I managed to slowly back out the features in my application that increased the likelihood of a deadlock or segmentation fault, but I could not completely eliminate all the problems. I eventually discovered that the app_queue
module was causing most of my grief, which was not the best news considering that was the module I was using the most in my call-center application. Some of the changes I wanted to make were too intrusive for inclusion in the main code distribution, so I ended up using my own copy of the code so I could continue to update the rest of Asterisk. This kept things stable, but only stable enough to seek another solution.

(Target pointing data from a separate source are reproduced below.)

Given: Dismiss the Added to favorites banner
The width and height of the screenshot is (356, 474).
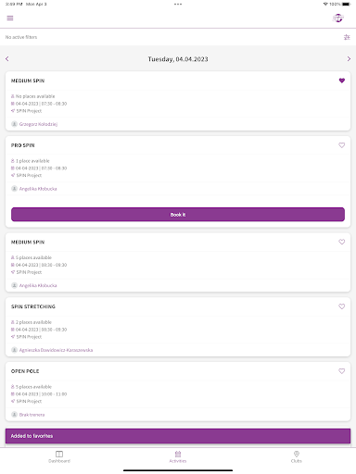Looking at the screenshot, I should 178,436.
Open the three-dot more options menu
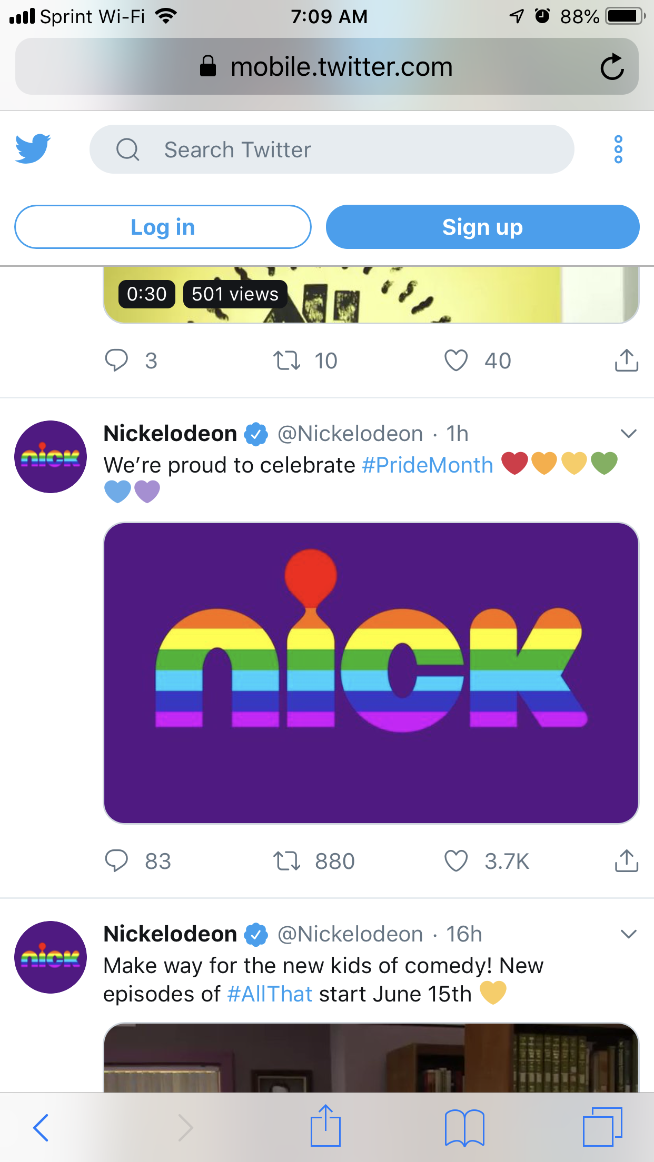Screen dimensions: 654x1162 tap(618, 149)
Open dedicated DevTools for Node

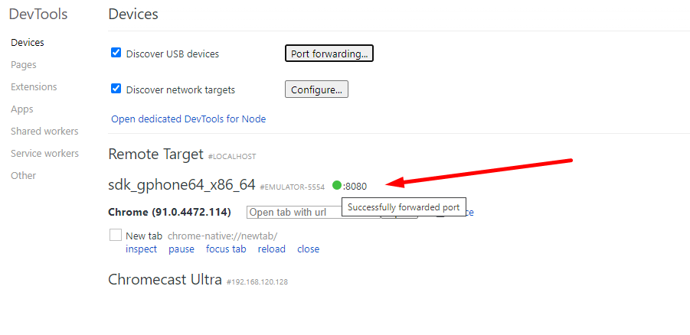[x=188, y=119]
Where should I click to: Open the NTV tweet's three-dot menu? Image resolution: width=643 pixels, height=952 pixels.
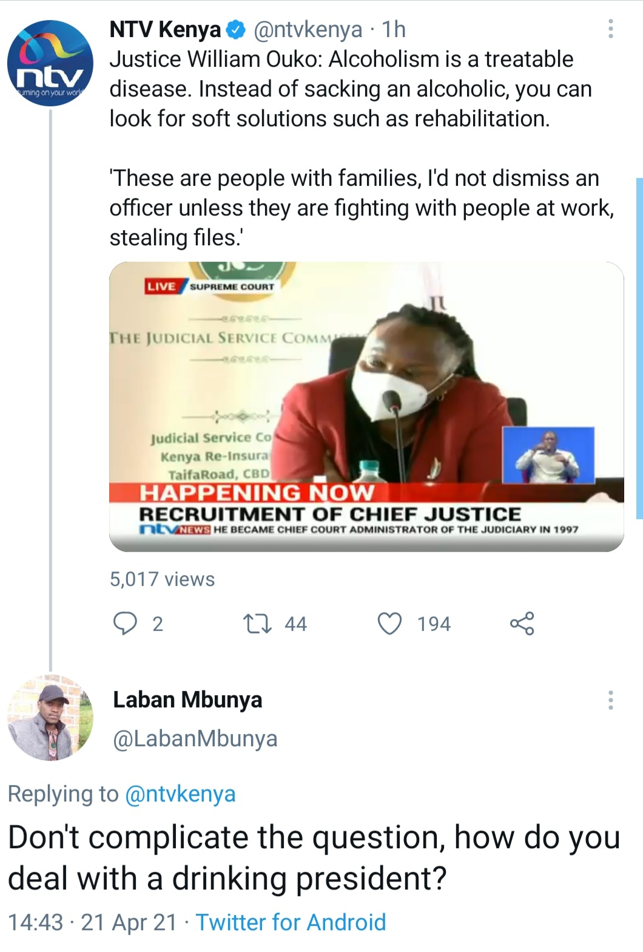(610, 29)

By this time I had written a fairly large amount of features into Asterisk and was really starting to have some big ideas for new functionality. I created a new concept called “function variables" allowing modules to expose an interface that could be expanded from the Dialplan (if you read the rest of this book, that idea may sound familiar). I was still wrestling with the queue problems, so I got together with another Asterisk community member and started brainstorming on a new ACD queue module for Asterisk called mod_icd
.
ICD stood for Intelligent Call Distribution, a play on the acronym ACD meaning Automatic Call Distribution. We had identified all the shortcomings of the app_queue
module with regards to functionality, and we had a common interest in making a more stable module that would not cause countless crashes and deadlocks. We had a working prototype and a lot of work to do. We used state machines and higher-level memory management abstractions with data pools and several other inspiring concepts that we felt were lacking in the standard Asterisk. The problem was, I think we over-engineered the module too much, almost as if we were trying to edge out the entire Asterisk core, which was of course not completely possible being only a loadable module within that core.

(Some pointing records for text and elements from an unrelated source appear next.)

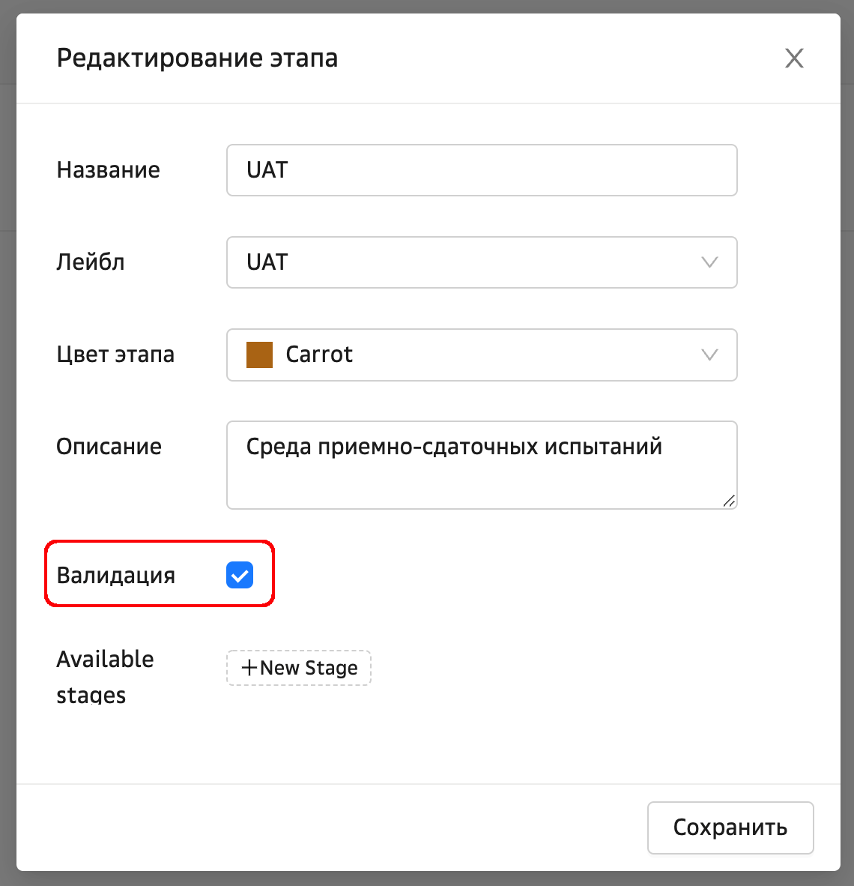This screenshot has width=854, height=886.
Task: Toggle the Валидация checkbox
Action: pos(240,575)
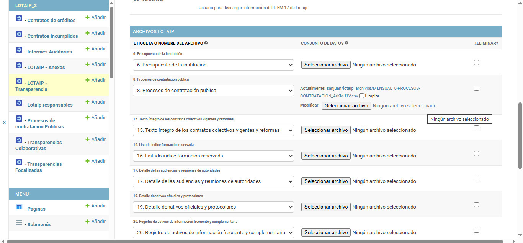Click the green plus Añadir for Lotaip responsables
Screen dimensions: 523x243
95,102
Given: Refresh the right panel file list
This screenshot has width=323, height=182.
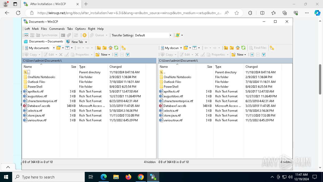Looking at the screenshot, I should coord(243,48).
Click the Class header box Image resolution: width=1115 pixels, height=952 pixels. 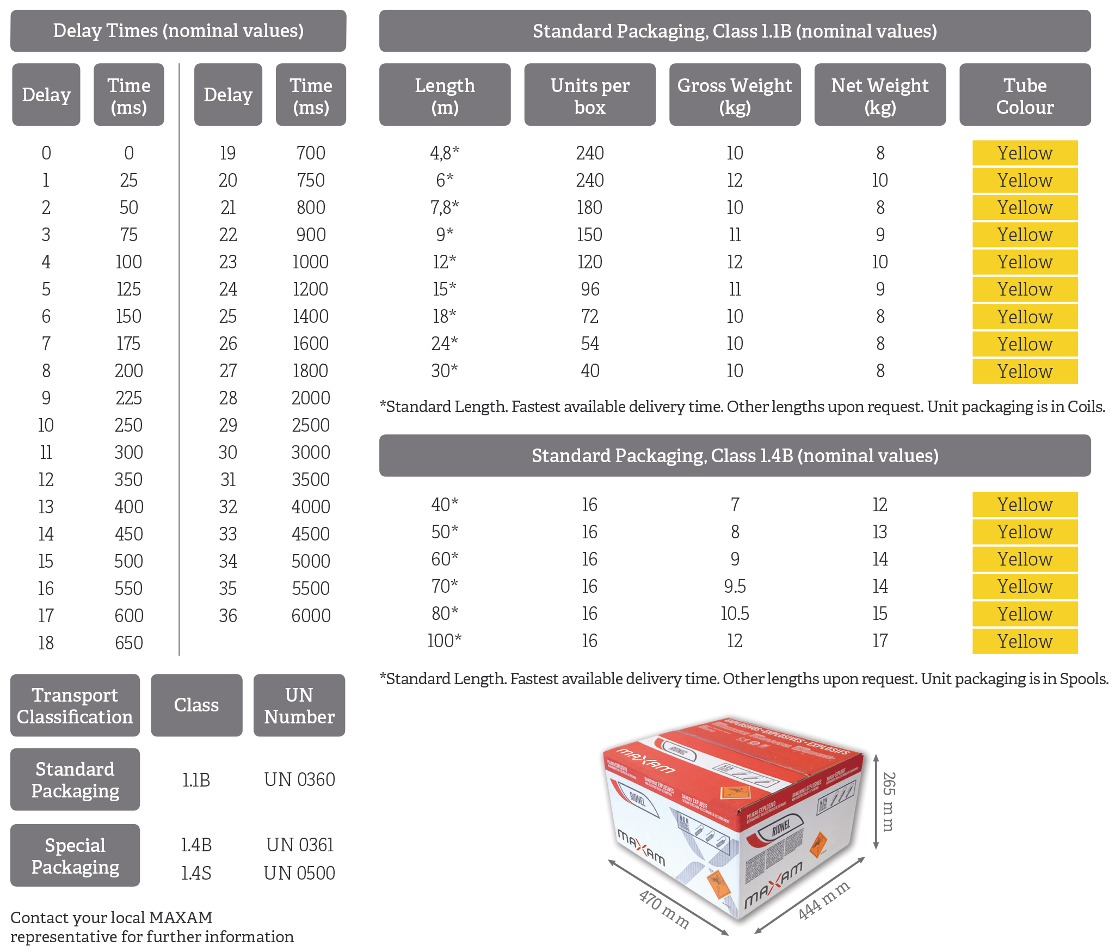(196, 705)
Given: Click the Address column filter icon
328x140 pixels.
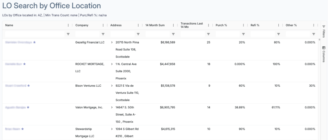Looking at the screenshot, I should tap(138, 34).
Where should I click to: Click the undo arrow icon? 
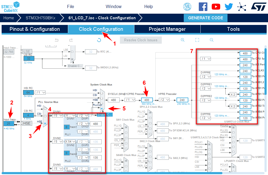pos(57,40)
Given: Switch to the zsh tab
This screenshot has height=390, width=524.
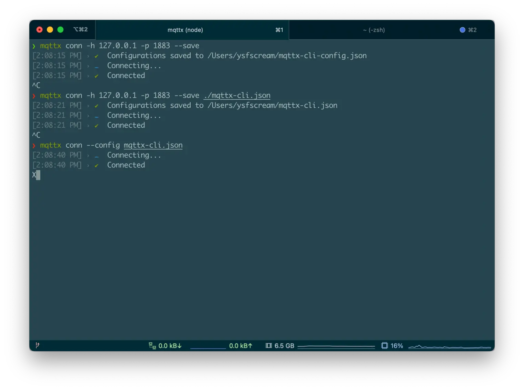Looking at the screenshot, I should tap(374, 30).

We never quite finished mod_icd
. It was late 2004 and my opportunities with call-center solutions lay smashed on the rocks, washed away by the unforgiving seas of segmentation faults and deadlocks. We started focusing more on other telephony services that did not involve queuing. I developed a new offering of toll-free termination and fax-to-e-mail services. Using several new features I added to the mainline Asterisk and some of my less-popular modules that were not approved, I built a cluster of seven Asterisk boxes and connected them to a large telecom circuit. This deployment of Asterisk was not problem-free but, on the bright side, if some of the machines crashed, there were more to take its place while we restarted them.